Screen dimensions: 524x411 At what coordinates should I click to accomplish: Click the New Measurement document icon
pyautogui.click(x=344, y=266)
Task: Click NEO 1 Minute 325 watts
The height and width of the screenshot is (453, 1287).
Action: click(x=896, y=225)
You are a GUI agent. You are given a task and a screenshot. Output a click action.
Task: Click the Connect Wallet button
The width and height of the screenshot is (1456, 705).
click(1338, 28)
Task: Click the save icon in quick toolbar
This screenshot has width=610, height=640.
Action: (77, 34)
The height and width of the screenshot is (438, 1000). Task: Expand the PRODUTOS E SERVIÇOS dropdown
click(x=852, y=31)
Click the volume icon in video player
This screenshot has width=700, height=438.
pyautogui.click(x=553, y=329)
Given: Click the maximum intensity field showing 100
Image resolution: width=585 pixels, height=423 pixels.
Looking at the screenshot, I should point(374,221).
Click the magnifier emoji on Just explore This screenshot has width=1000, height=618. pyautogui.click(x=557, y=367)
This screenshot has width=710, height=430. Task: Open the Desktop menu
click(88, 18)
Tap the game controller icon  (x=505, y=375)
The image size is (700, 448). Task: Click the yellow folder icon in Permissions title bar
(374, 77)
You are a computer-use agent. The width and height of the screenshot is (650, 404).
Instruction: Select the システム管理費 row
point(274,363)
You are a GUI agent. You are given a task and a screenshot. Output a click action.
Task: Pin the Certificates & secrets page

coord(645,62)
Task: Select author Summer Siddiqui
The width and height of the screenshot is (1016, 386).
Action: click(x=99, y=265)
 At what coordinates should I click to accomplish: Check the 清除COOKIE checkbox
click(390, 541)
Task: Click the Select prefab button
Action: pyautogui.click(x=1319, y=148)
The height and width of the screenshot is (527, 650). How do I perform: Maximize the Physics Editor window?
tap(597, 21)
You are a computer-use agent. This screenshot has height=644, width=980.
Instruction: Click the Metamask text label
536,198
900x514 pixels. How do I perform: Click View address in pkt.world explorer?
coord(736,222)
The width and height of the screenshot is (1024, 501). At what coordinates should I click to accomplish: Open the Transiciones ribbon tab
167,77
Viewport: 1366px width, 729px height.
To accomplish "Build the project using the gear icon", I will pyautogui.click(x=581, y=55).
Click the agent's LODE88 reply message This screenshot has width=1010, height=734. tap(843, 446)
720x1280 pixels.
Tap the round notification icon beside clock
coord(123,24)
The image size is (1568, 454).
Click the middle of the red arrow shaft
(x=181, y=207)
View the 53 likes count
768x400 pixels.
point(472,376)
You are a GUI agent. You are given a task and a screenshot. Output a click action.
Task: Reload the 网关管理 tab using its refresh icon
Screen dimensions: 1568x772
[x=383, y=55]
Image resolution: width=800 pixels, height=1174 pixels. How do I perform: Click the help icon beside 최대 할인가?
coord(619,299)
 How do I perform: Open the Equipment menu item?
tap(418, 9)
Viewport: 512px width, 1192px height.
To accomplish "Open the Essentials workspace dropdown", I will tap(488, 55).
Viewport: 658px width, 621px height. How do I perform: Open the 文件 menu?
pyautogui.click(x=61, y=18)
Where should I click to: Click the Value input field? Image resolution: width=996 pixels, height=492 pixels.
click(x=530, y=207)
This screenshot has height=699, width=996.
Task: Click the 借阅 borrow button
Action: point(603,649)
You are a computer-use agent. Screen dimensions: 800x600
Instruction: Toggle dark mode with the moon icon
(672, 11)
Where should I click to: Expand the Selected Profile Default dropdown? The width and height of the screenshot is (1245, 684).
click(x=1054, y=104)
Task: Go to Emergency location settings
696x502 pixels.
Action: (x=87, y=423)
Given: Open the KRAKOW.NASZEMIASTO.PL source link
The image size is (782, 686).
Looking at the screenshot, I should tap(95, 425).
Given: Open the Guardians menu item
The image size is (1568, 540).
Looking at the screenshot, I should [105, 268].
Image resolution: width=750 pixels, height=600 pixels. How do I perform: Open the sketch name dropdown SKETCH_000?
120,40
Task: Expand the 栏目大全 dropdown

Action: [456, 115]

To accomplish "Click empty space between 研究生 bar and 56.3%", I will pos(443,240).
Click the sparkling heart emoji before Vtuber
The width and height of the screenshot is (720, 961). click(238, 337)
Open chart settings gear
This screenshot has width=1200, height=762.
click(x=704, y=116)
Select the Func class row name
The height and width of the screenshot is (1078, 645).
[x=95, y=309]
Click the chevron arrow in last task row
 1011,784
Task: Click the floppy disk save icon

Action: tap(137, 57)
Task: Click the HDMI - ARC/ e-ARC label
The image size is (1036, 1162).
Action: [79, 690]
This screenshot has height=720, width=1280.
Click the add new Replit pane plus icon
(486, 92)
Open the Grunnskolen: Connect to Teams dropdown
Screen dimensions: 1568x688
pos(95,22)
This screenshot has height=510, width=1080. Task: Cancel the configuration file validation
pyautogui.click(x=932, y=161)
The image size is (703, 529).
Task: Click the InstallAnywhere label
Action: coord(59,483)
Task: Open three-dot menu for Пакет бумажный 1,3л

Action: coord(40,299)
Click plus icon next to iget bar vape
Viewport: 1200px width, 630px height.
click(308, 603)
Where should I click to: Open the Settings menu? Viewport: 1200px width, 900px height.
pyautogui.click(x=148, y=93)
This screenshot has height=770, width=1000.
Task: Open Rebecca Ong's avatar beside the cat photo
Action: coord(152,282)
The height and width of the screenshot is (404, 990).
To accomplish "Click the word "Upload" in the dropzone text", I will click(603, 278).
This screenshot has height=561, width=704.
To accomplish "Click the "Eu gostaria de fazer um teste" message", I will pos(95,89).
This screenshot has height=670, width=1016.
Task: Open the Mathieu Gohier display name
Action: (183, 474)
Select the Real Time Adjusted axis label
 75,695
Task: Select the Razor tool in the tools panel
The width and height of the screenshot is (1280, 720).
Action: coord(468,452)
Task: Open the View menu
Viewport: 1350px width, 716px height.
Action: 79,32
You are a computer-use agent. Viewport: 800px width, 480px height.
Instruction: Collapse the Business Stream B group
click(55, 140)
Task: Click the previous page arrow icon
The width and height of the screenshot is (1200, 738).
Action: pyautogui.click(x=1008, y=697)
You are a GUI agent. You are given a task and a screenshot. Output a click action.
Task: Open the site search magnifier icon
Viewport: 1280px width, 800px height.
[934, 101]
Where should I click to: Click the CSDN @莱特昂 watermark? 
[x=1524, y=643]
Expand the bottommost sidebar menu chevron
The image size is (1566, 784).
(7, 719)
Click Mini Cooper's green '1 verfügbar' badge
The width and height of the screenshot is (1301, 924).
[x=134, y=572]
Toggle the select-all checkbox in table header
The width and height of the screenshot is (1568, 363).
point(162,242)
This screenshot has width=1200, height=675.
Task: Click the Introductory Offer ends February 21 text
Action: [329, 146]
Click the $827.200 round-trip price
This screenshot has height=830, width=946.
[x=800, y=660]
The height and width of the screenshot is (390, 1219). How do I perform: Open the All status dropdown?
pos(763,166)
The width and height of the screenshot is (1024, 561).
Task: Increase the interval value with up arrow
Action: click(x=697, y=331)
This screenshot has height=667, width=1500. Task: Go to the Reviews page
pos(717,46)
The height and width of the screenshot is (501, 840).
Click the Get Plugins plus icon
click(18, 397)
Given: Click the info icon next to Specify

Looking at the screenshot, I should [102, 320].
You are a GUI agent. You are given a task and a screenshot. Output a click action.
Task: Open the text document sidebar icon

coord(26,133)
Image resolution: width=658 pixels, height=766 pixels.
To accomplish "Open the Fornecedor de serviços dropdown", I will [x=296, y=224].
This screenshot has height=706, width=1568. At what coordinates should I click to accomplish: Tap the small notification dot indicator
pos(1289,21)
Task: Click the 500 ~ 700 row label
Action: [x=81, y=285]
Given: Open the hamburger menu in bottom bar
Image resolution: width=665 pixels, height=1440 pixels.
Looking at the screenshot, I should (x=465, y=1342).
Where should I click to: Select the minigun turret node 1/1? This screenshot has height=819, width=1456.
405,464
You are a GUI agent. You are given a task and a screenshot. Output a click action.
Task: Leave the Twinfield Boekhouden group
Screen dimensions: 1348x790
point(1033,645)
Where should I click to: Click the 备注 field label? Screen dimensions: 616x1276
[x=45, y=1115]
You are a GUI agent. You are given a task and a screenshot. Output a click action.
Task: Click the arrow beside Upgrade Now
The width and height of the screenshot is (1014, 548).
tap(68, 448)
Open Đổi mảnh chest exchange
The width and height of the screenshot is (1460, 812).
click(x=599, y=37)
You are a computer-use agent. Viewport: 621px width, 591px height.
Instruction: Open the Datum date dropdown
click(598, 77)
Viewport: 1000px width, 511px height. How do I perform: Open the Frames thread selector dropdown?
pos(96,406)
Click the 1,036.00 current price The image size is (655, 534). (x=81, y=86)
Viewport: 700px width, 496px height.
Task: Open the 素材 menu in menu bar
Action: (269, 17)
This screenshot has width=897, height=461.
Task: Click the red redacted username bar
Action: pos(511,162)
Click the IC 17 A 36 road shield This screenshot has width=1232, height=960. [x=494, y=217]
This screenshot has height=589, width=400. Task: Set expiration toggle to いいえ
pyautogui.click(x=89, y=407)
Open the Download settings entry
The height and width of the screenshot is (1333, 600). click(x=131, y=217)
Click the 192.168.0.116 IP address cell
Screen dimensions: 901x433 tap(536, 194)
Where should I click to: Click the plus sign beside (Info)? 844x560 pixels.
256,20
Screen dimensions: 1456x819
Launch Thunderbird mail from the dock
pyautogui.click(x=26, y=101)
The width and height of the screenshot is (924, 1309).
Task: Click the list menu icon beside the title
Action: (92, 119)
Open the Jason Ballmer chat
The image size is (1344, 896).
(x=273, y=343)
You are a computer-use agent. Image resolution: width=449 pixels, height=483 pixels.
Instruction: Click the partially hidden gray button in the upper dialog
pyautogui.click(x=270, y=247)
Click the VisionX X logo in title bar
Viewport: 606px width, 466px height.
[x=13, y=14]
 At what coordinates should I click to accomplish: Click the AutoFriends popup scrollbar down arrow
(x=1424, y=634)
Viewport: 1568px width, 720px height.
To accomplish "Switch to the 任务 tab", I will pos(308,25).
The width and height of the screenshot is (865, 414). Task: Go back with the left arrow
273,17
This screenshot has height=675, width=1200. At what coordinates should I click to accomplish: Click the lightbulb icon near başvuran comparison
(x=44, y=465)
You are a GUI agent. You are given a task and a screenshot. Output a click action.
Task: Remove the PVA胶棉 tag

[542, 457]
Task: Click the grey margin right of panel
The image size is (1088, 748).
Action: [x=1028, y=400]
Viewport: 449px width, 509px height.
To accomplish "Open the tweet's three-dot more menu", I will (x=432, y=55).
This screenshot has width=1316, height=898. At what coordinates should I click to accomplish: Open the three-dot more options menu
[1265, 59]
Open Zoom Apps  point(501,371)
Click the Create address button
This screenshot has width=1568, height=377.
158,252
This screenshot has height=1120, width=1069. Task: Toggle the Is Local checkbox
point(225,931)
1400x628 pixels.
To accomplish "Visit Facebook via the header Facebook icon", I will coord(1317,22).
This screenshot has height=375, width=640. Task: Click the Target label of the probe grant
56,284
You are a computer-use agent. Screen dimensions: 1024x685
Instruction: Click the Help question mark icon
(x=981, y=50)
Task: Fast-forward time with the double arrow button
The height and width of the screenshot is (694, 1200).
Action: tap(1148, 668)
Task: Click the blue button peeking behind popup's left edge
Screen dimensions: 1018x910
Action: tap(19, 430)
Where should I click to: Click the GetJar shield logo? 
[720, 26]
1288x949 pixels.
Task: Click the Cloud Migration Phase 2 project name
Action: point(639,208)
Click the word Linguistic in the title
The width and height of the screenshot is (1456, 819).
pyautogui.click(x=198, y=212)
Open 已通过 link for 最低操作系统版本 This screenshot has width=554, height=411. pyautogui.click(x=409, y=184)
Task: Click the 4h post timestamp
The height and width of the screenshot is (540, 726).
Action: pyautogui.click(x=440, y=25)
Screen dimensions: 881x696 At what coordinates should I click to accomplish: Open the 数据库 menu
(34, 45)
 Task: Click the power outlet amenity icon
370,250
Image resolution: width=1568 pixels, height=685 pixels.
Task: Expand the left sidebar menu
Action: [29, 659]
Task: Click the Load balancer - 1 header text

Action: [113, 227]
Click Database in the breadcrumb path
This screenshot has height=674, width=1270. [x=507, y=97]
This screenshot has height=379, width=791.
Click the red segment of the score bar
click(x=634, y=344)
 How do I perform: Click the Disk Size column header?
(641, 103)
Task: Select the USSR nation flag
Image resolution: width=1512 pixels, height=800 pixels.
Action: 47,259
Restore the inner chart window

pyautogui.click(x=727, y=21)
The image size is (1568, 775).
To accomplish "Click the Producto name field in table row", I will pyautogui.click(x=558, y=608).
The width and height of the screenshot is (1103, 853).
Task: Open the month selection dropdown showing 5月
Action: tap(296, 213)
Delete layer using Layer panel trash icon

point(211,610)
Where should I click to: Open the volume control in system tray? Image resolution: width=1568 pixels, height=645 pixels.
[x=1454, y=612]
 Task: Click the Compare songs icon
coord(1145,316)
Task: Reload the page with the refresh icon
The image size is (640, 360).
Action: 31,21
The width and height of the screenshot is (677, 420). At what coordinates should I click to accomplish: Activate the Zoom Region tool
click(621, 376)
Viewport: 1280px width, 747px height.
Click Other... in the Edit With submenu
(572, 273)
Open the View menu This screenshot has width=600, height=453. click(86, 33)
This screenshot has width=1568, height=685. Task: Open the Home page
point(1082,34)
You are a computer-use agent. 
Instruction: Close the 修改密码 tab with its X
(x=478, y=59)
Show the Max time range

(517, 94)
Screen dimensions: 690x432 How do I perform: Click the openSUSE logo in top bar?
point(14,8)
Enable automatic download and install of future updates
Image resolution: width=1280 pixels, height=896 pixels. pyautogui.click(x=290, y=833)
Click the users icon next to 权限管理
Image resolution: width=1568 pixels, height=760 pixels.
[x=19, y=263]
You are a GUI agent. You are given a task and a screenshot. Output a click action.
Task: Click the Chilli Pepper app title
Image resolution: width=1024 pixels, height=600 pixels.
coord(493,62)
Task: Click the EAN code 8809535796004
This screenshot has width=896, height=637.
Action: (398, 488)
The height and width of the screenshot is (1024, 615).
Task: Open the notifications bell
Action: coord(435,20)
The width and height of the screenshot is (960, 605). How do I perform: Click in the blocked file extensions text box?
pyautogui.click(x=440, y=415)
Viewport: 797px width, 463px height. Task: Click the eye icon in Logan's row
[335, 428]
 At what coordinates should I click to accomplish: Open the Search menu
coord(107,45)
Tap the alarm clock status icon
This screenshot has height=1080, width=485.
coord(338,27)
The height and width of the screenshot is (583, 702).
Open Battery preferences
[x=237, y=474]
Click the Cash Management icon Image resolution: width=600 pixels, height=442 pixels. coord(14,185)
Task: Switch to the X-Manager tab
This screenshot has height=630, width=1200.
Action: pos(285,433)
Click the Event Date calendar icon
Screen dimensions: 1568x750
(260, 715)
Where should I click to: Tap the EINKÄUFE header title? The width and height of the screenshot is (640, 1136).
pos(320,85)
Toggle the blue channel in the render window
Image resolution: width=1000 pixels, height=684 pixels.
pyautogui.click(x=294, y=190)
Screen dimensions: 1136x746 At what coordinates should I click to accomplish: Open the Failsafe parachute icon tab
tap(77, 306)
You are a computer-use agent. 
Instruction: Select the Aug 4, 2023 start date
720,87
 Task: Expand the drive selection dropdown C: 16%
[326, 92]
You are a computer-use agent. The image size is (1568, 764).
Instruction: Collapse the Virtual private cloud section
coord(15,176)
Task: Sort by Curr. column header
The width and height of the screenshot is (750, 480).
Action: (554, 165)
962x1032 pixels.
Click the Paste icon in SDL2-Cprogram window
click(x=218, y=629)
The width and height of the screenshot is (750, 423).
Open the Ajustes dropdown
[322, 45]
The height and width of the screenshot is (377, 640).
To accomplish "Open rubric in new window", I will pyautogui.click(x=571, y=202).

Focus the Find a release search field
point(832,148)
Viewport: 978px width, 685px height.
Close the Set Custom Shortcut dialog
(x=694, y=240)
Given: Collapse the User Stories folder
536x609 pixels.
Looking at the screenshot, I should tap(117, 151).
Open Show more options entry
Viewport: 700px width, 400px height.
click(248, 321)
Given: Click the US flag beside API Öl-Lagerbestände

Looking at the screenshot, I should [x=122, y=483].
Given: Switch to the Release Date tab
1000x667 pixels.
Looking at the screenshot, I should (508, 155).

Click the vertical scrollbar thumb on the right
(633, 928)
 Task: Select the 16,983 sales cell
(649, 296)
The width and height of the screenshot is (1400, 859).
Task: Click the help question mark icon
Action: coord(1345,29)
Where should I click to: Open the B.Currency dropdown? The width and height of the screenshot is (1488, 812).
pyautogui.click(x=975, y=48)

+++

- **Directions for this task**:
Number of lines containing the word "magnifier" in the material above: report this figure and nothing more.

- **Problem solution**:
2